Haciendo una comparación, Jesús dice: Así tiene que ser levantado el Hijo
del hombre (Jn 3,14). Pero hay una enorme distancia entre la salud
que obtenían los israelitas con la serpiente de bronce y la vida eterna que
trae Jesús levantado en la cruz.
Así fueron los hechos. Los judíos, que en un primer momento habían
seguido a Jesús, después lo rechazaron por influjo de sus autoridades
religiosas. No aceptaron su mensaje, no se convirtieron y opusieron contra Él
una hostilidad cada vez mayor, que adquirió el carácter de una verdadera
confabulación para darle muerte. Vieron en Él una amenaza a la fe, un
“blasfemo” que se hacía pasar por Dios y se oponía al culto y a la moral judía:
al sábado, al templo, la doctrina sobre lo puro e impuro. Jesús tuvo conciencia
de lo que se tramaba contra Él y que podía seguir la suerte de los profetas.
Y así fue. Lo condenaron y le dieron muerte en una cruz. Para una
mirada exterior, allí no hubo más que la muerte de un pobre judío fracasado,
sin importancia alguna para la historia, pues millones de muertes como la suya
se han sucedido en la historia. Pero el evangelio nos hace mirar en
profundidad: el Crucificado no es un pobre judío fracasado que muere en un
horrendo patíbulo. Detrás de Él está Dios mismo.
La pasión y muerte de Jesús ponen de manifiesto la relación que
hay entre Jesús y Dios. Es Dios quien lo ha enviado y entregado por amor a la
humanidad. El sentido de la muerte de Jesús en la cruz es que Dios “entrega” al
Hijo del hombre en manos de los pecadores (Mc
14,41; 10,33.45), y Jesús por su parte, hace suya la voluntad de su Padre y
da libremente su vida, revelando así hasta dónde llega el amor de Dios al mundo
y hasta dónde llega su propio amor por nosotros.
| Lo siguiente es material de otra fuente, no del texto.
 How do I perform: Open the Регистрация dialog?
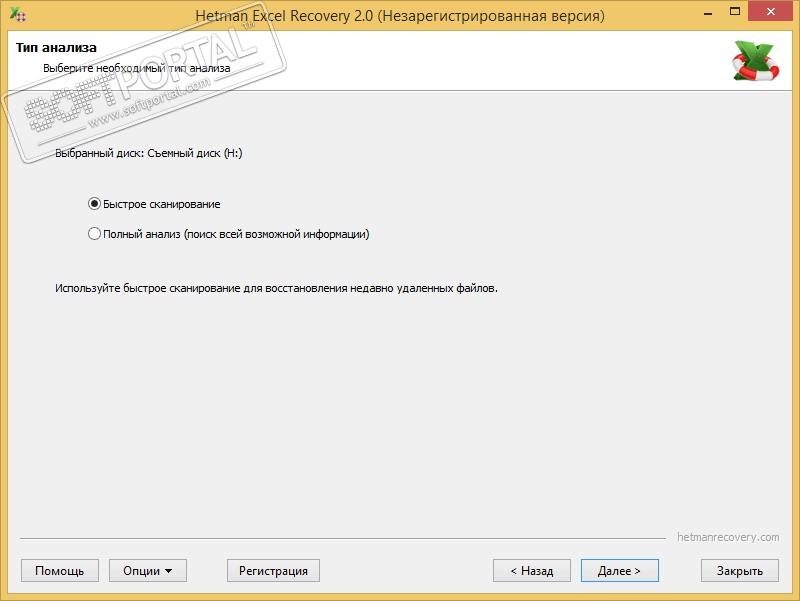[273, 570]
Según la idea de Dios que se tenía, conforme a muchos escritos del
AT, podía esperarse un castigo de Dios a ese pueblo por dar muerte al inocente
(Mt 21, 23-46). Pero el Dios de Jesús
es un Dios de infinita misericordia. Israel, su pueblo lo rechaza, pero el amor
de Dios no cambia, sigue ofreciendo misericordia y perdón, en virtud de la
sangre de su Hijo.
Así, pues, frente a la idea de un Dios que castiga, el cristiano
sabe que Dios “entrega” a su Hijo como expresión suprema de su amor: Tanto amó Dios al mundo que entregó a su
Hijo único, para que todo el que crea en él no perezca, sino que tenga vida
eterna (Jn 3, 16). San Pablo dirá: ¡Me
amó y se entregó a la muerte por mí! (Gal 2,20). Éramos incapaces de salvarnos, pero Cristo murió por los pecadores en
el tiempo señalado. Es difícil dar la vida por un hombre de bien; aunque por
una persona buena quizá alguien esté dispuesto a morir. Pues bien, Dios nos ha
mostrado su amor ya que cuando éramos pecadores Cristo murió por nosotros (Rom
5,6-8).
Por eso los cristianos veneramos la Cruz, porque ella nos hace ver
que Dios quiere salvar a todos, sin excluir a nadie. Ya nadie, por abandonado y
perdido que se sienta, morirá solo en esta tierra. Si sus ojos se fijan en la
cruz del Señor, Dios llenará desde dentro su angustia y desesperanza, su
soledad y abandono, con su presencia amorosa que comparte el sufrimiento y
certifica su esperanza de una vida nueva.